Getting enough exercise is my current problem. Even when the weather is good as it is the past few weeks I don't seem to be bothered to do much. These are my thoughts for now.
Boby1511
363 Posts
Cooker47‍ 
Love your post! You are so independent! It's great. I love the routine too. 
I wish you continued good health! Sounds great on the pee improvement!
pomlady
25 Posts
Thanks for posting and sharing what you are doing.  I like your routine too, do what you want, when you feel like it.
Crazy people aren't wearing masks!
Hopefully the vaccine works when we get it and that will be one less problem we all have to deal with!
Stay safe.
Thanks for sharing how you keep busy Cooker47‍ . It's nice to meet you 
TT53
187 Posts
Lacey_Moderator‍ thank you for this topic.
I am a home body, so I am not too bad with it.  I have lots of hobbies, so if I choose to, I can keep busy all the time.  My hubby has a big shop, so he is busy as well, so we are managing.
My biggest issue is that we cannot see our family.  Our son and daughter and our grandkids.  That is our biggest impact of this.  We miss them soooooo much.  We had spent a lot of time visiting them, and now it is just phone calls.  That is so sad.
My mom,  who is in a senior home and has dementia, that one is the hardest one.  I have not been able to see her for almost 10 months.  We try zoom, but half the time she does not know who I am or she sleeps thru the session.  The family connections are the most important to me, and that is the effect of covid19 on me.
I think that we just need to be patient and the end is coming to this nightmare.  Wear masks and stay safe.
Hugs,
M...
TT53‍ - Glad you and your hubby are managing okay with being home. I agree missing the family connections is so tough. It will be so nice to hug our loved ones again 😊. Hang in there!
Boby1511
363 Posts
Maybe we should start discussion on who will take that vaccine... I have decided no. My sister had the N1H1 vaccine and it gave her the virus which she passed onto others. It seems too early for that vaccine. Likely I’m going be on the first list but I’m declining.
Cynthia Mac
3074 Posts
Boby1511‍ , I would venture to predict that by the time the vaccine is available to the segment of society that includes people with compromised immune systems, there will be enough knowledge about the vaccine’s foibles that we’ll be able to make an informed decision. 
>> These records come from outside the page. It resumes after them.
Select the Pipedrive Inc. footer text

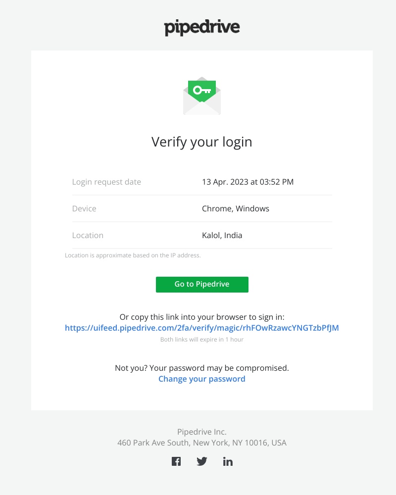201,432
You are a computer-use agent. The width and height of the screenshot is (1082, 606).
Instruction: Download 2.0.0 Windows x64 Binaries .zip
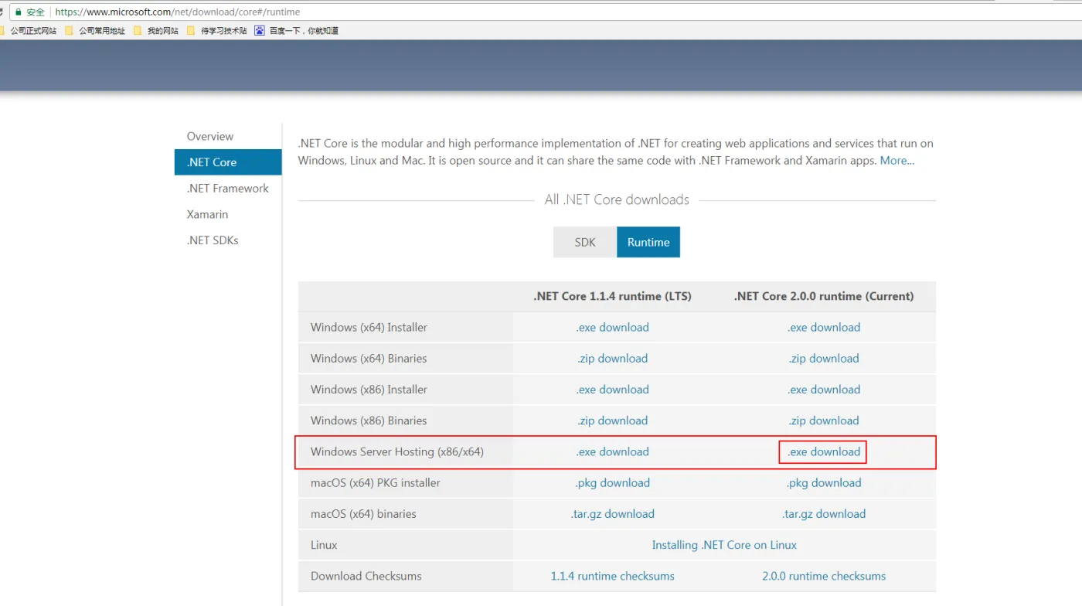point(823,359)

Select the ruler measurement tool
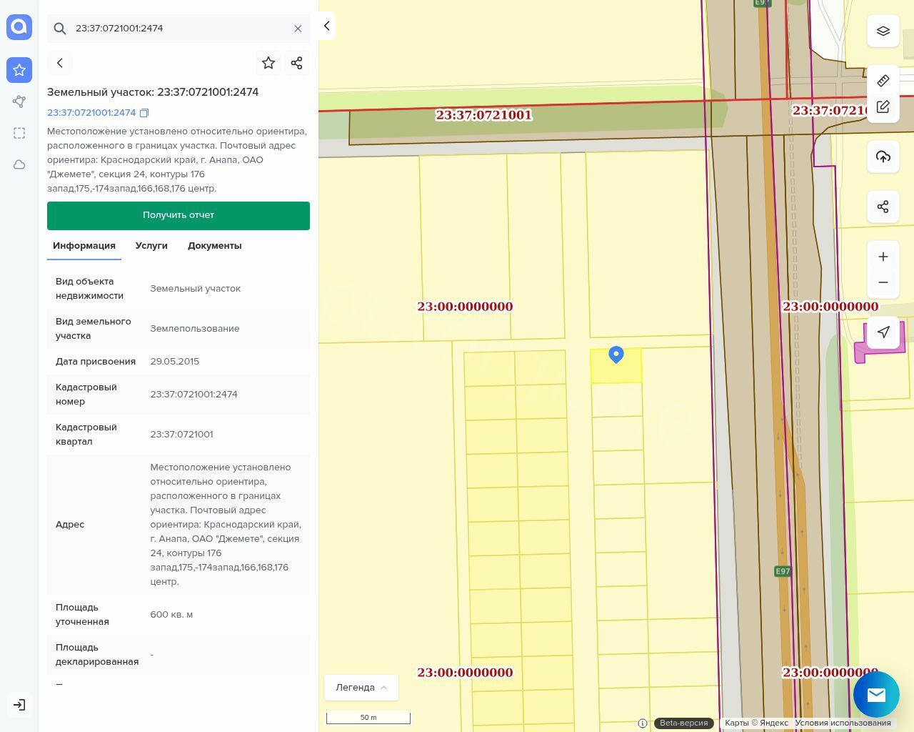[883, 80]
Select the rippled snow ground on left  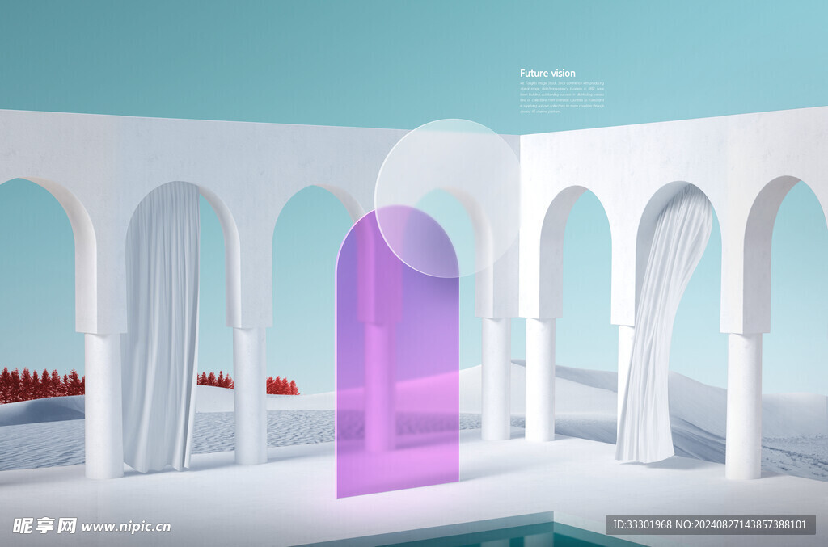pyautogui.click(x=49, y=444)
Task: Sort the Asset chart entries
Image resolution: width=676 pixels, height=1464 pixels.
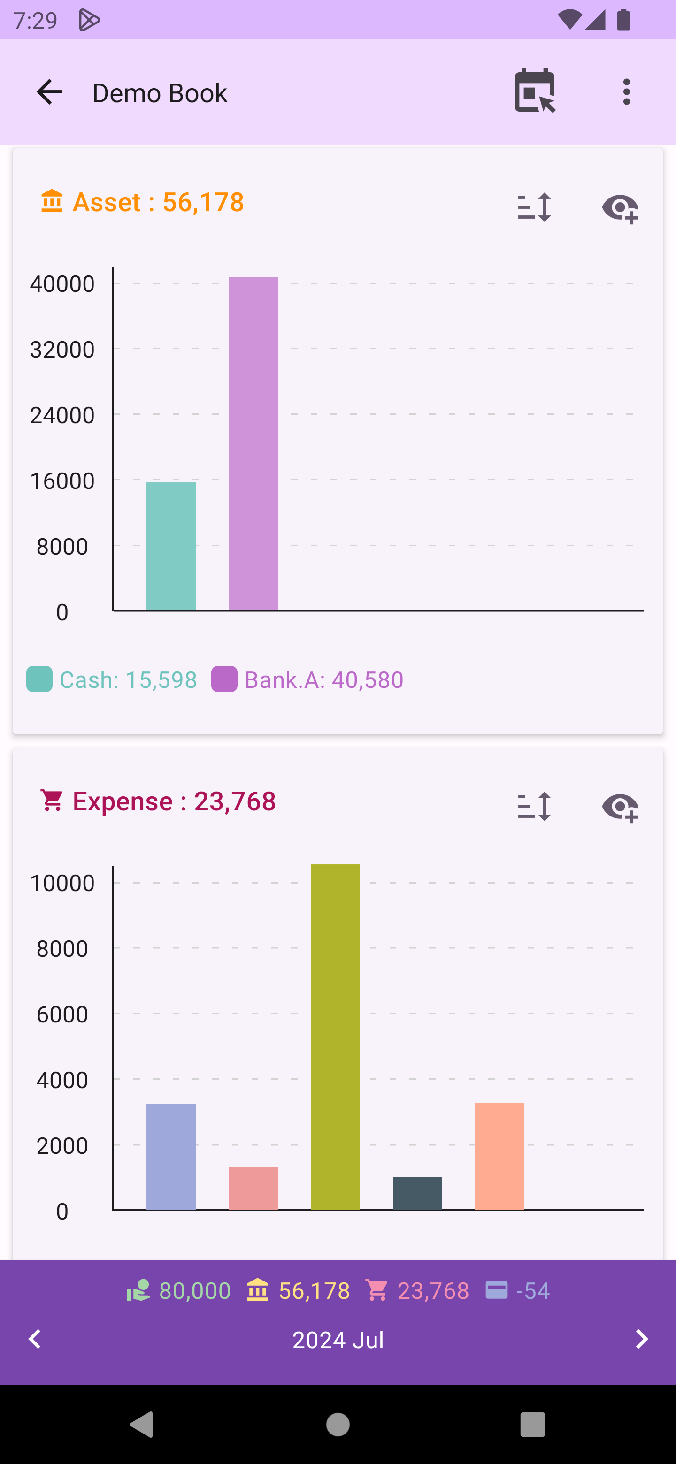Action: click(x=534, y=207)
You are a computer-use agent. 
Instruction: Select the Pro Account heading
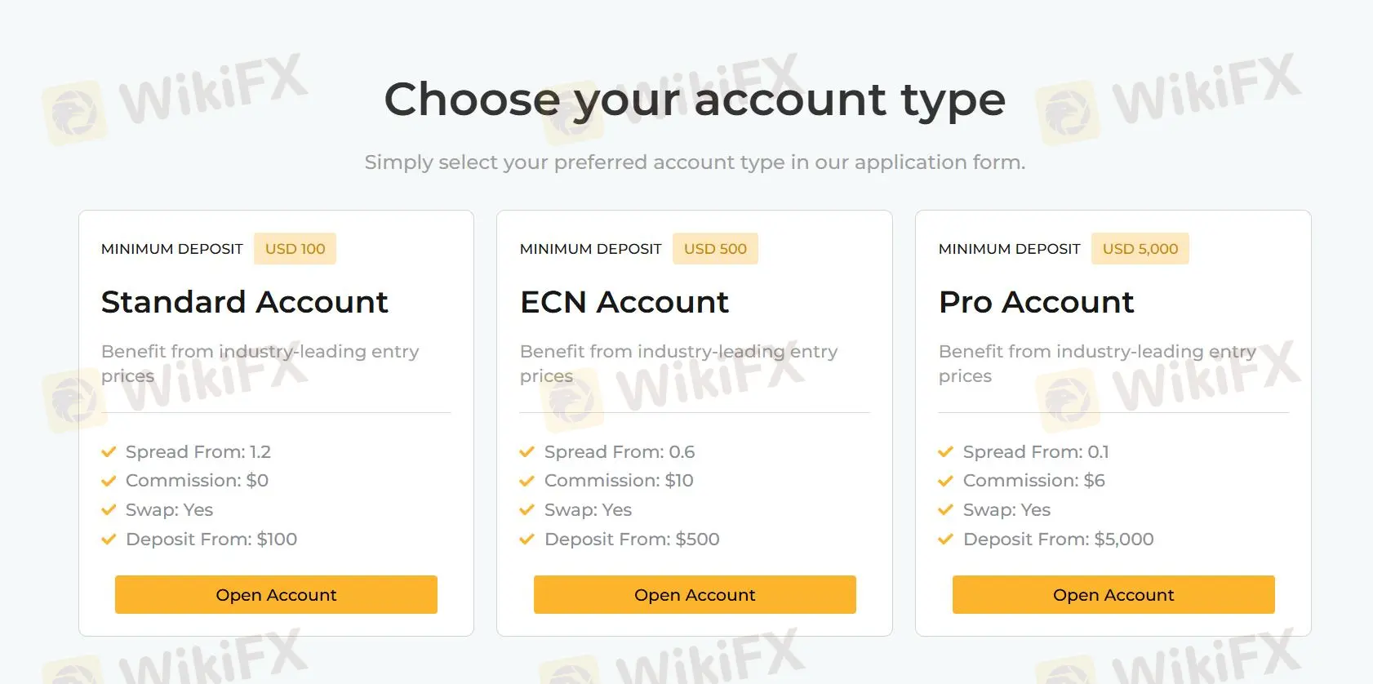tap(1036, 302)
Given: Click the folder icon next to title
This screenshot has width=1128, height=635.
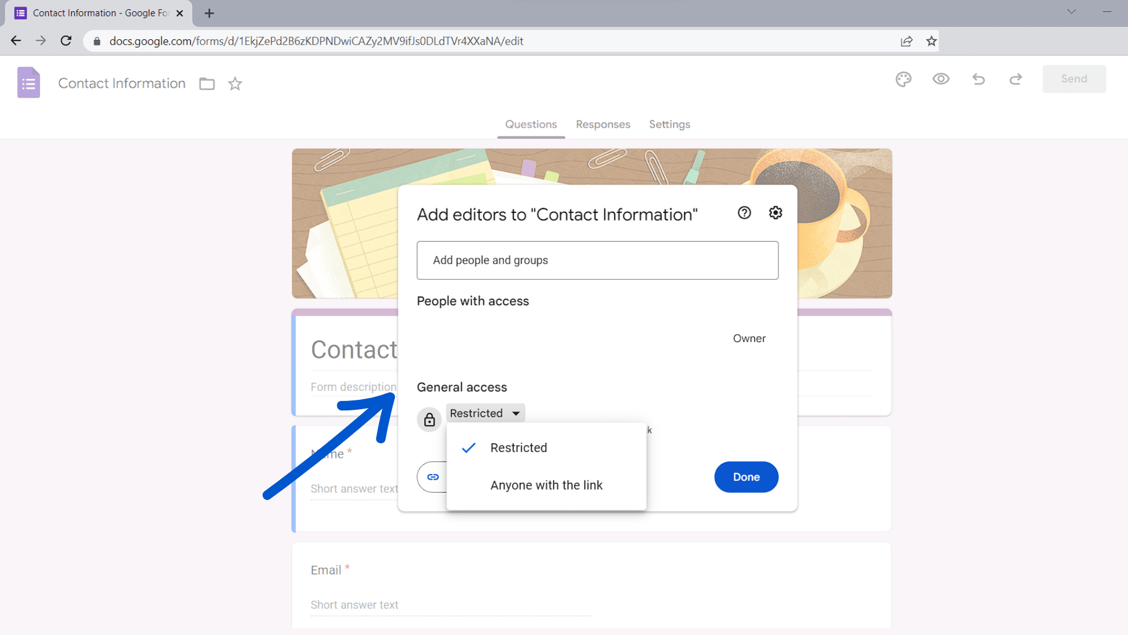Looking at the screenshot, I should coord(207,83).
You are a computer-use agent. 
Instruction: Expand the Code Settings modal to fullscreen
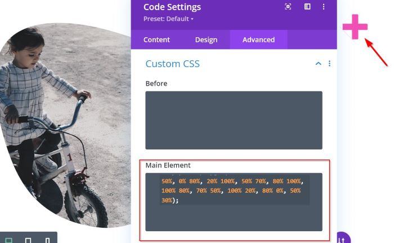click(x=288, y=7)

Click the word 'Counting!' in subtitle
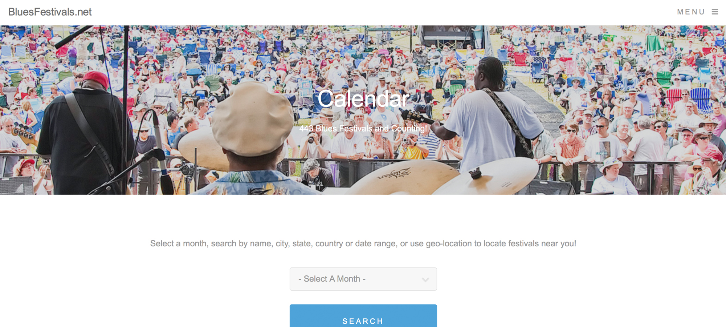coord(409,129)

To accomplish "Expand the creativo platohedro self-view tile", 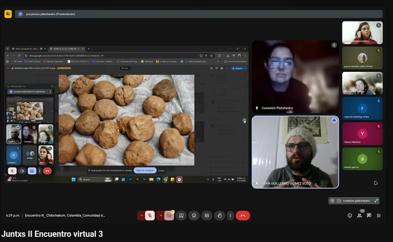I will point(376,201).
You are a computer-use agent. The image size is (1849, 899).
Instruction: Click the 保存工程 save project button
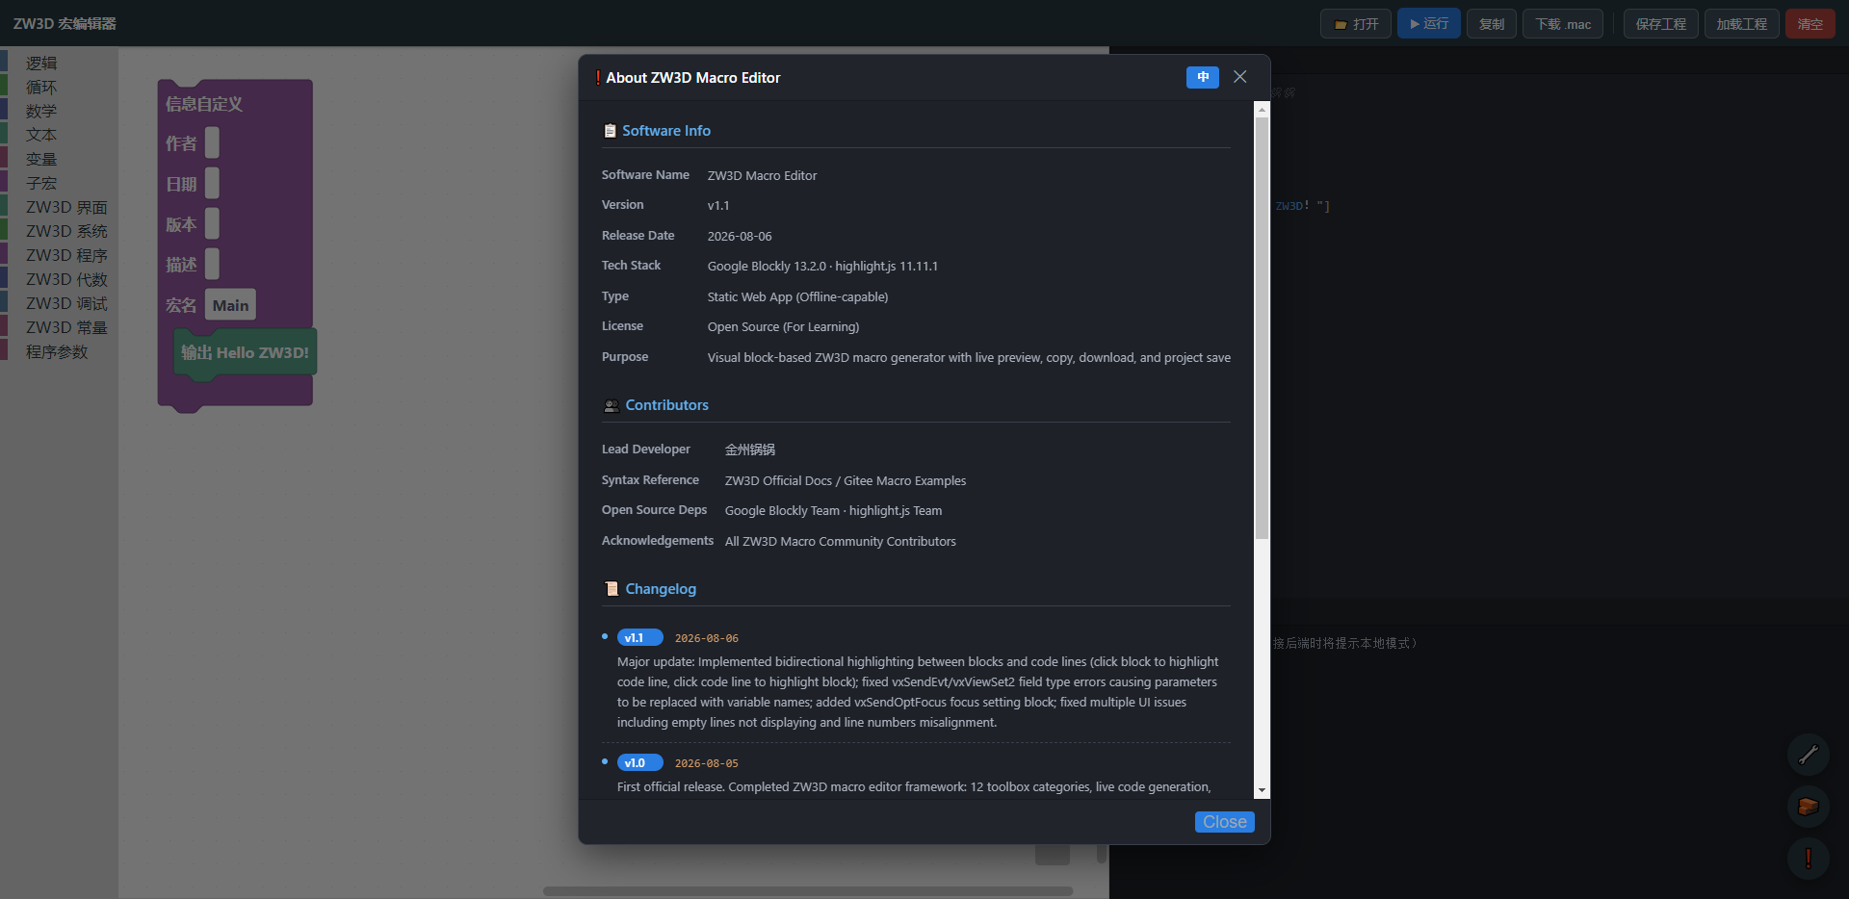tap(1661, 24)
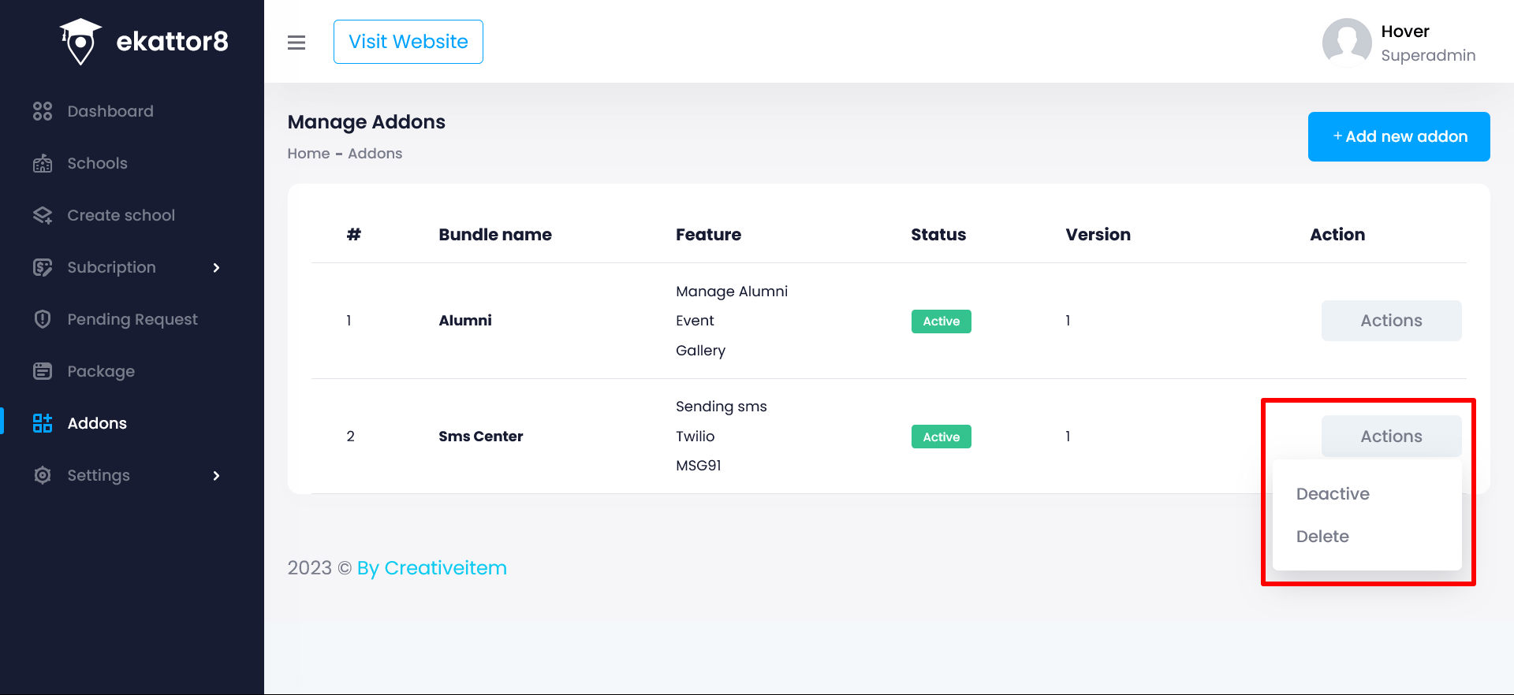Click the Visit Website button

408,42
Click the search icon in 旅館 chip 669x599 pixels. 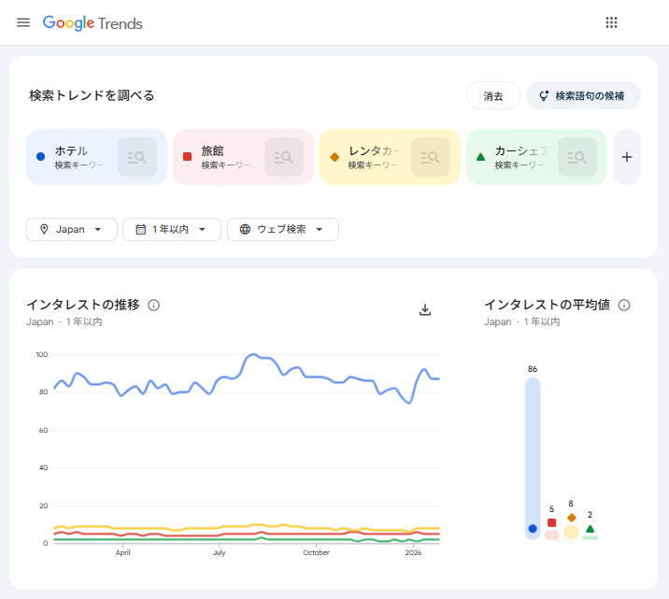pyautogui.click(x=284, y=157)
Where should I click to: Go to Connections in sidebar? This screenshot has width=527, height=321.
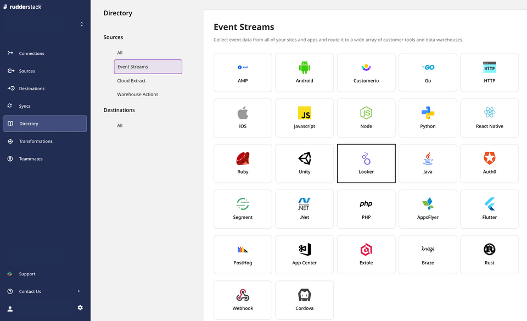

Every vaccine that has been developed over time - polio, measles, chicken pox, flu - has had its issues. However, each one has also had its successes, and I can’t help but wonder where we would be as a society if we didn’t have any of them, or worse, if we had them and no one took them.
Stuartm
20 Posts
I am having a hard time coping with both, especially at the same time.

I stay home whenever possible, sleep lots and take Zanax.

I don't know what I would do without the Zanax, it is as important (If not more important) than my pain meds.

Life with cancer, as you know, is not easy, the uncertainty is my biggest problem!

Just out of the blue my mind starts going around in circles with uncertainty and it is a very uncomfortable feeling, bordering on a panic attack. There is only so much that "distraction" can do.

I need to smarten up and realize that I am not alone. It blows me away that MANY MANY people have it far worse than I do!